Como os pacientes idosos com covid, em sua maioria, possuem comorbidades, outras doenças se agravam na crise da covid, quem prestará essa assistência? A equipe mínima de saúde, mesmo com imensa boa vontade, não faz milagres.
Como foi pensado para atender apenas casos simples, a unidade montada no galpão da prefeitura não possui serviço de hemoterapia, nem de hemodiálise, lá não se faz exames, só o antigo e centenário raios-x simples e um mini laboratório de análise clínica.
O primeiro paciente entubado no “hospital da Campanha”, o diretor, mais experiente, precisou ficou 12 horas junto ao leito, para dar segurança ao colega noviço que atendeu. Mesmo porque, na hora da contratação, disseram ao jovem médico que ele iria atender apenas casos leves.

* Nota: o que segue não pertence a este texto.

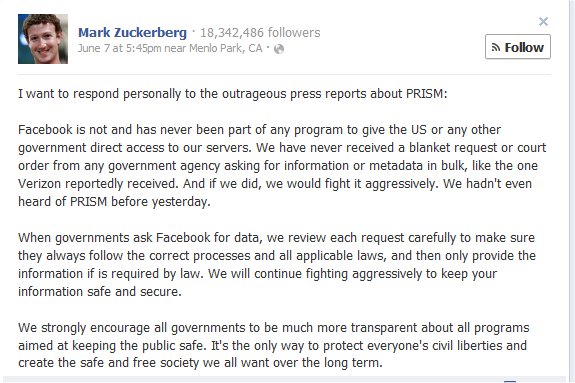Click the paragraph starting 'When governments ask Facebook'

Transferir para onde os pacientes que agravam, se os hospitais do Estado para casos graves estão lotados, e só recebem pacientes já testados positivos para a covid. Como os resultados dos exames não são saem rápido, o sofrimento dos pacientes só aumentam.
As duas UPAs do município de Aracaju estão lotadas com pacientes graves, aguardando vagas e os resultados dos exames, necessários para a transferência. Para onde? É preciso negociar vagas na rede estadual. Enquanto as centrais de regulação das duas redes não se entendem, a morte agradece e faz a sua colheita.

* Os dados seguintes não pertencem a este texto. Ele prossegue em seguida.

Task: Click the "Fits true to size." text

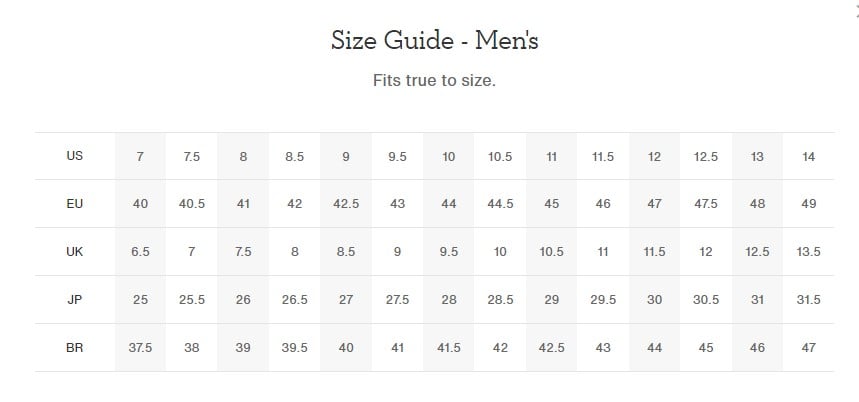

Como os dois chefes políticos são aliados, certamente vão dizer que esse desentendimento nunca existiu. Mas, eu afirmo, não se entendem! Cada um segue o seu protocolo. Sergipe é pequeno e se sabe de quase tudo.

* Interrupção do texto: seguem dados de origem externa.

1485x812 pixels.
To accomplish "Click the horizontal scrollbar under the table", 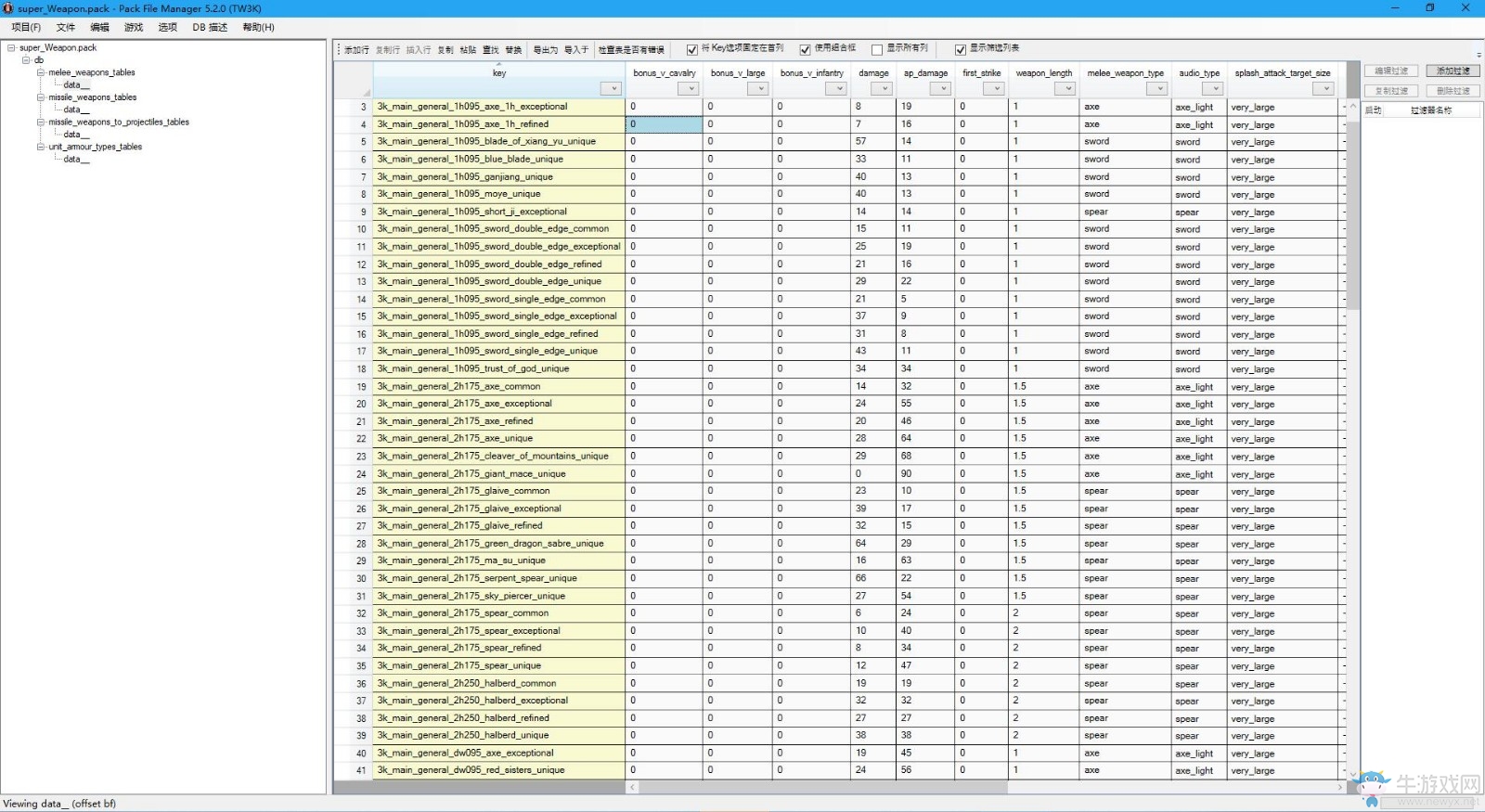I will coord(987,787).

Internar um paciente grave numa UTI pública em Sergipe, sempre foi muito difícil. A Pandemia agravou essa carência.
Mas houve uma ampliação do número de leitos, dizem os crédulos. Quantos profissionais capacitados em emergência foram contratados pelo Estado, para montar as novas equipes, ampliando o número de leitos nas UTIs?
Montar novos leitos de UTI não é comprar respiradores, colocar uma cama numa sala e começar a funcionar. Os equipamentos de UTI não são eletrodomésticos, que basta a gente ligar na tomada que ele funciona. Sem profissionais capacitados não existe UTI.
Essa separação entre uma rede municipal atendendo os caos leves, e uma rede estadual atendendo os casos graves, numa Pandemia, onde a doença evolui rapidamente, não funcionou. A covid – 19 não respeitou a organização burocrática dos serviços. Essa estratégia equivocada, tem se mostrada trágica em Sergipe.
Um exemplo das consequências nefastas desse modelo dual de assistência:
O SAMU é chamado para atender um paciente com insuficiência respiratória grave, tosse, febre, com suspeita de covid. Presta os primeiros socorros, e logo surge o impasse: para onde encaminhar esse paciente? Mesmo sendo grave, como não existe diagnóstico comprovado laboratorialmente, a rede estadual para casos graves não recebe; e como o caso já é grave, a rede de Aracaju para casos leves também não recebe.
Entenderam a confusão?
Os pacientes têm ficado horas dentro das ambulâncias do SAMU, rodando prá lá e prá cá, até que a burocracia sanitária resolva o que fazer.
No momento, as burocracias reguladoras dos dois sistemas de saúde ainda não decidiu para onde encaminhar um paciente grave, suspeito da covid. O município não recebe por ser grave, e o estado não recebe por ser apenas suspeito. Parece surreal, mas é verdade.
Ontem, no final da tarde, tinha um paciente com insuficiência coronária grave numa unidade básica da Prefeitura de Aracaju. A médica da Unidade chamou o SAMU, que se declarou impotente: “nós vamos buscar esse paciente para levar para onde? Está tudo lotado, não existem vagas!”
As autoridades “competentes” podem responder à pergunta do SAMU?
Para não ser acusado de só criticar, faço um apelo. como começou errado, dividindo o atendimento das vítimas da Pandemia, entre leves – Prefeitura; e graves – Estado, numa doença que evolui com muita rapidez, e o que é leve hoje é grave amanhã.
Pelo menos.
Reestruturem o tal hospital da campanha de imediato, para que ele possa atender as vítimas da Pandemia, e não somente os casos leves, e o que o Estado passe a receber os pacientes graves, independente da papelada dos exames comprovados. Não resolve, mas já melhora um pouco.
Não gostaria de chamar o hospital da campanha de hospital de fachada.
* É médico sanitarista e professor da Universidade Federal de Sergipe.